En un espacio cualquiera, que ha de ser perfecto para beber alcohol, se dan cita cuatro personas -la Chica, la Mujer, el Hombre 1, el Hombre 2 y un Policía- a los que se suma el espectro del Cazador Gracchus.
En este entorno propicio a la comunicación más desinhibida, estos personajes interactúan y comparten pensamientos: el anhelo de la conquista de un fin que se sabe fuera de aquel entorno compartido -en forma de casa, de ciudad, de país, de mundo- es el principal de ellos.
De esta problemática existencial se desgajan otras, más particulares:
La invisibilidad individual en un mundo donde nadie hace daño, donde a nadie han herido; un mundo que es sólo un conjunto de seres-nadie, habitantes flotantes de un espacio onírico e incomunicado.
Un vacío vital que se imagina, por ejemplo, en París, donde las personas son sólo sus ropajes y sus casas sólo son sus vestíbulos.
El fin anhelado, y buscado, se halla prisionero entre el acto y el pensamiento; entre el miedo y el amor, un amor que ha sido apenas sustantivo vacío de uso y aplicación.
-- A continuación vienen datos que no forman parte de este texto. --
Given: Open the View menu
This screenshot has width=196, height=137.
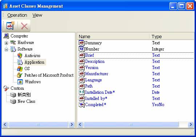Looking at the screenshot, I should pos(37,15).
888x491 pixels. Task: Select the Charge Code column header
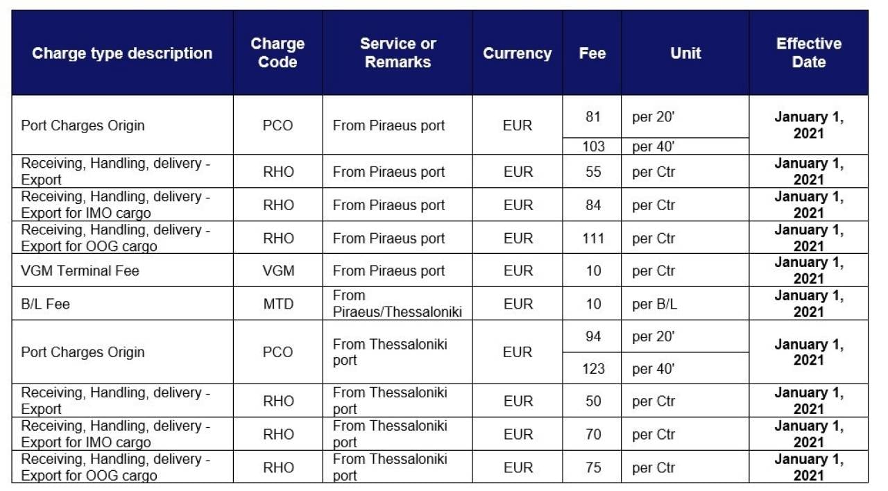(278, 53)
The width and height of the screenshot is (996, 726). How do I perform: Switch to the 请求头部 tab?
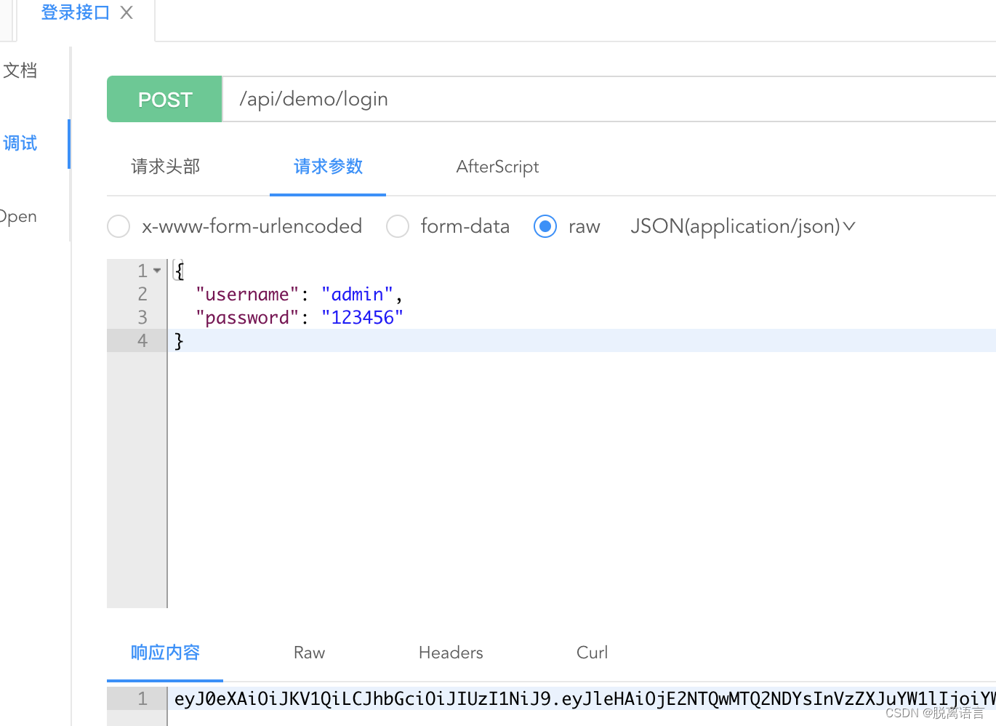pos(164,167)
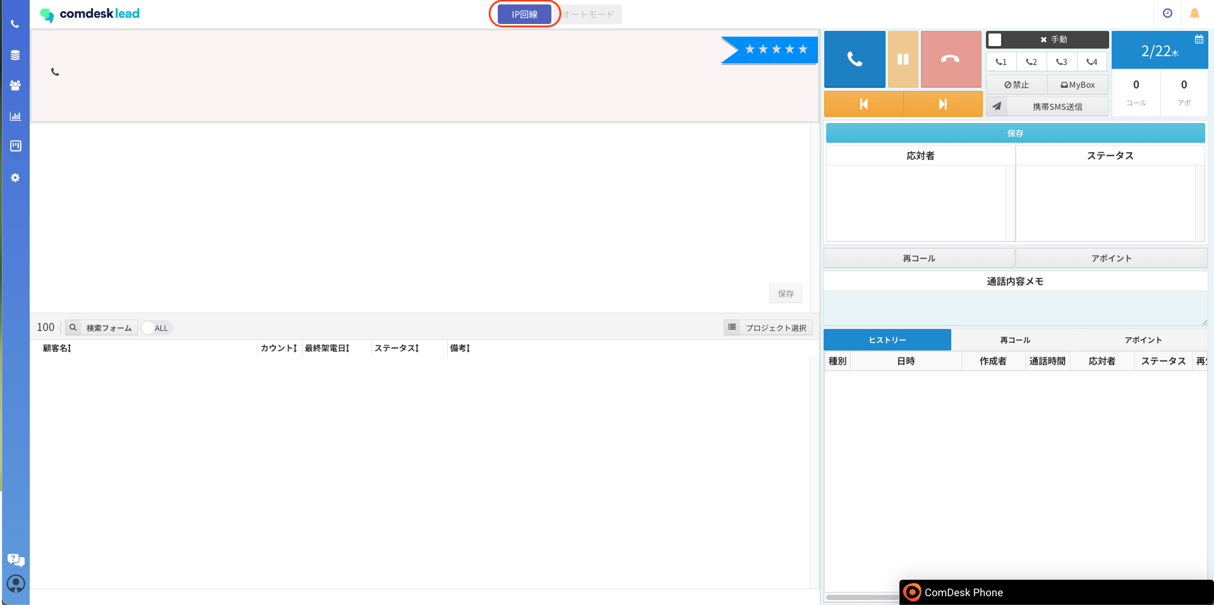Expand the 検索フォーム search panel
The image size is (1214, 605).
click(102, 328)
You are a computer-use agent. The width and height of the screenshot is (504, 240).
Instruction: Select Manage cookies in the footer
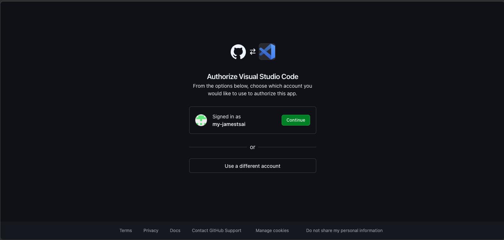point(272,231)
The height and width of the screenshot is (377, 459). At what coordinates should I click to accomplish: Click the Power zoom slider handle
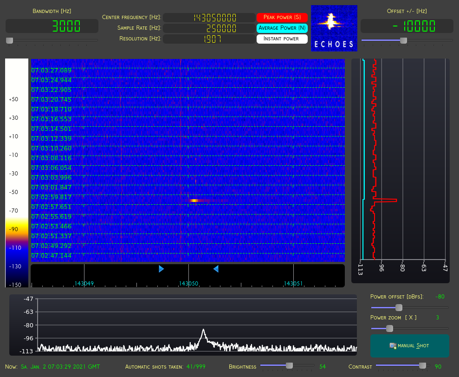389,328
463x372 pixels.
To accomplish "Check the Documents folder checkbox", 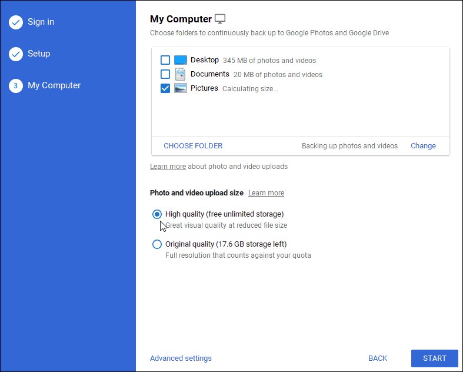I will (x=165, y=74).
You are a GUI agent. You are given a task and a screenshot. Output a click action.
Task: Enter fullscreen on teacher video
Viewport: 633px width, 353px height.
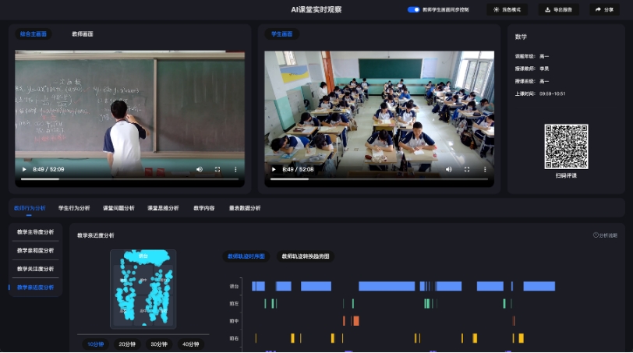[x=217, y=169]
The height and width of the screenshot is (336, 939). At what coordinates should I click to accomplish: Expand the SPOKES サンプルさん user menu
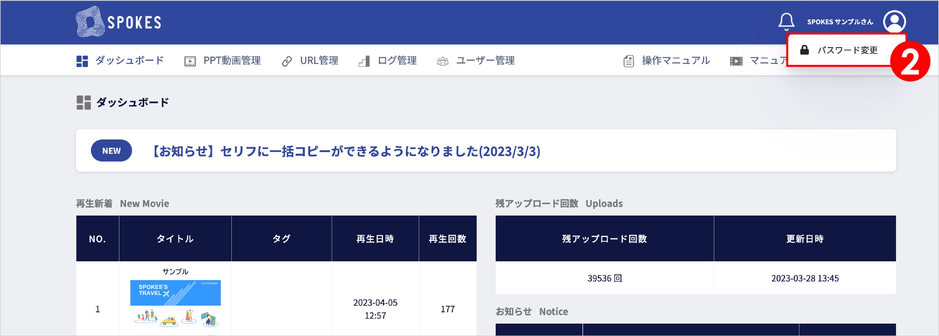[x=840, y=22]
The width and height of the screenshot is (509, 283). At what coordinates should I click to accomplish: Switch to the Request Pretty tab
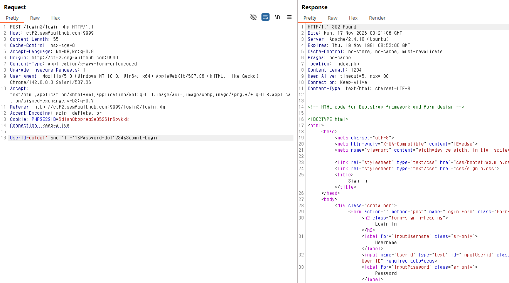pos(12,18)

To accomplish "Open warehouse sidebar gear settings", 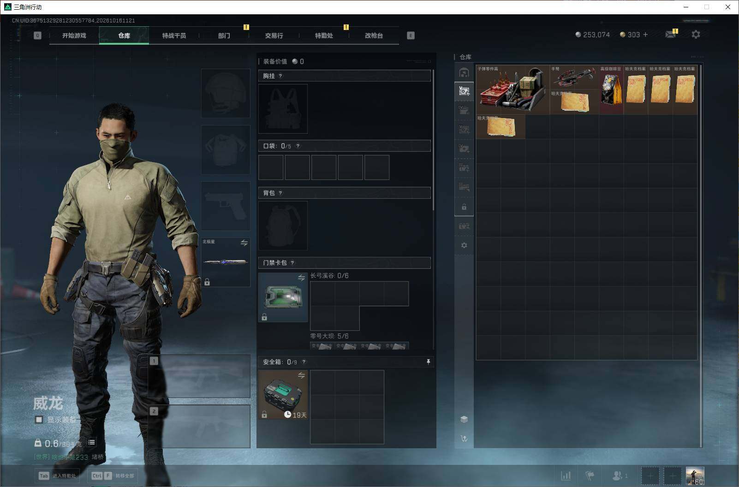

La convicción en que la vida es una colección de temores en los que no solemos reparar, un conjunto de miedos que sólo la muerte conseguirá aplacar.
Mientras el diálogo entre los personajes vivos evoluciona por los conceptos expuestos, el Cazador Gracchus, el personaje muerto, será quien agote toda esperanza en la redención de la muerte: tras ella, el viaje en busca de un fin es de nuevo un recalar en un sinfín de puertos, un cruce constante de mares de la muerte sin alcanzar la playa del otro mundo.
Lo incomprensible permanece incomprensible por siempre, vayamos donde vayamos en busca de explicación.
Es mejor, mucho mejor, rendirse y permanecer uno a solas con su propio verdugo.